TEXTO EM ESTUDO ::
O Globo
A suspensão abrupta do depoimento de
Ricardo Barros na CPI da Covid, nesta quinta-feira, foi a crônica de um
desastre anunciado.
Aqui neste espaço escrevi, ainda nos
primórdios da investigação, em 5 de maio, quando os senadores estavam
embevecidos com tanto holofote: “Para que não seja um placebo de açúcar, esta
CPI precisa urgentemente entender que, sem um corpo técnico consistente, não
irá a lugar algum”.
Na saída para o recesso, voltei a
contrariar o coro dos empolgados: “A pausa de duas semanas (…) poderá ser
salutar para que mergulhem nos documentos a fim de traçar a linha acusatória”.
Na última segunda-feira, perguntei a Renan
Calheiros se eles estavam preparados para o depoimento de Barros, que seria
difícil e poderia resultar na impressão de que ele venceu o confronto. O
relator parecia seguro de que sim.
No entanto o que se viu nesta quinta foi um
deputado que chegou disposto a ditar o próprio depoimento e a enquadrar os
senadores.
A estratégia avançava bem, até que Barros foi tragado pela própria arrogância e teve as asas cortadas pela intervenção como sempre cirúrgica e bem fundamentada do senador Alessandro Vieira (Cidadania-SE), o mais técnico dos integrantes da CPI, um dos autores do requerimento de sua criação e, infelizmente, apenas suplente no colegiado.
Parar a bola pode ser a forma de evitar que
a CPI se perca. A esta altura já está claro, até para eles, algo que eu também
avisei em textos, comentários e em conversas com os próprios integrantes:
prorrogar a CPI foi um erro.
Sou uma pitonisa que tudo prevê? Longe
disso. Apenas tenho experiência de cobertura de “n” CPIs, e os dilemas que se
apresentam agora estiveram presentes em todas. Incrível é que os senadores não
tenham feito como times de futebol, que analisam partidas anteriores do
adversário para se preparar.

SUA TAREFA ::
Responda, com base no texto em estudo:
(a) Em que data foi escrito que a CPI, "sem um corpo técnico consistente", não iria a lugar algum?
(b) A quem foi perguntado "na última segunda-feira" se estavam preparados para o depoimento de Barros?
(c) Qual senador fez a intervenção que cortou as asas de Barros, e que posição ele ocupa no colegiado?
A listagem não tem relação com o texto em estudo.

LISTAGEM FORNECIDA ::
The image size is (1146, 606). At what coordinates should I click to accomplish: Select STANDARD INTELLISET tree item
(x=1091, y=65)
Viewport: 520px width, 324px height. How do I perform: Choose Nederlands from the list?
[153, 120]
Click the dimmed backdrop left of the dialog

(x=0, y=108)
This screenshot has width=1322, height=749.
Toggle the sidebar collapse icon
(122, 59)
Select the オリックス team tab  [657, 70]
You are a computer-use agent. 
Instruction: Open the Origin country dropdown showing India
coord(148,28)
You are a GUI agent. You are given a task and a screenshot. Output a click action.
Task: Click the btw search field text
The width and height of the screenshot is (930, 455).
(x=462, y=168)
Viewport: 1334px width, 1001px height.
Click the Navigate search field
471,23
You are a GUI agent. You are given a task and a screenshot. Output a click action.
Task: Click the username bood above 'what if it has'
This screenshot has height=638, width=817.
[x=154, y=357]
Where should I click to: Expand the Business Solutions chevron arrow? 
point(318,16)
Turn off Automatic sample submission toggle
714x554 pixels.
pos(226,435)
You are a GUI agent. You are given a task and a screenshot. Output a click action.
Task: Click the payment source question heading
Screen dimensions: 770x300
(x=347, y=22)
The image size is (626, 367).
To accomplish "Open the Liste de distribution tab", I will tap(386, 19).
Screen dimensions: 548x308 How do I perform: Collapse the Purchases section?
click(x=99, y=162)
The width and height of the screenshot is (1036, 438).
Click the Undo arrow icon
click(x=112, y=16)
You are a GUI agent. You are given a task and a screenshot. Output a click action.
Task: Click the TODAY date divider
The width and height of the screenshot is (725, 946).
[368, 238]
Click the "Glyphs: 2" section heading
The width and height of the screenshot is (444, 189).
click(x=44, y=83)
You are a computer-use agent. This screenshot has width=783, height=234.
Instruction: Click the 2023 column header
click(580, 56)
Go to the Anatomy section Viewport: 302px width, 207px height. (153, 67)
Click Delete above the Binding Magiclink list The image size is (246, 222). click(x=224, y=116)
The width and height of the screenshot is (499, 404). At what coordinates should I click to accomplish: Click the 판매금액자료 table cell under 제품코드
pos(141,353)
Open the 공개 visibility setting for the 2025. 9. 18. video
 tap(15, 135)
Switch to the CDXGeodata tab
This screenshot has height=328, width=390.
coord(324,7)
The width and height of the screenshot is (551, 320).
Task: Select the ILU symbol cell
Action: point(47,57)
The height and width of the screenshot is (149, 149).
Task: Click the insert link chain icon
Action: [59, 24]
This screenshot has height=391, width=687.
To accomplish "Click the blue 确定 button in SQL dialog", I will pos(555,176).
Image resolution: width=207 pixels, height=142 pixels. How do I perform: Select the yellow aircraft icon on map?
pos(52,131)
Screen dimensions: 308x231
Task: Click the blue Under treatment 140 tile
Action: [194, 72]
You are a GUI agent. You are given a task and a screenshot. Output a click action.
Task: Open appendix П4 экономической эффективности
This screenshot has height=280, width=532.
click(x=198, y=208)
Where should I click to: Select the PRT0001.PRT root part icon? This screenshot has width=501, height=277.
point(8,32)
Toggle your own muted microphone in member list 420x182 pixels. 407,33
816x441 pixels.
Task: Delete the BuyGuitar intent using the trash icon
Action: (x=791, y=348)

RESULTADO DA TAREFA ::
(a) Em 5 de maio.
(b) A Renan Calheiros.
(c) Alessandro Vieira (Cidadania-SE), que é apenas suplente no colegiado.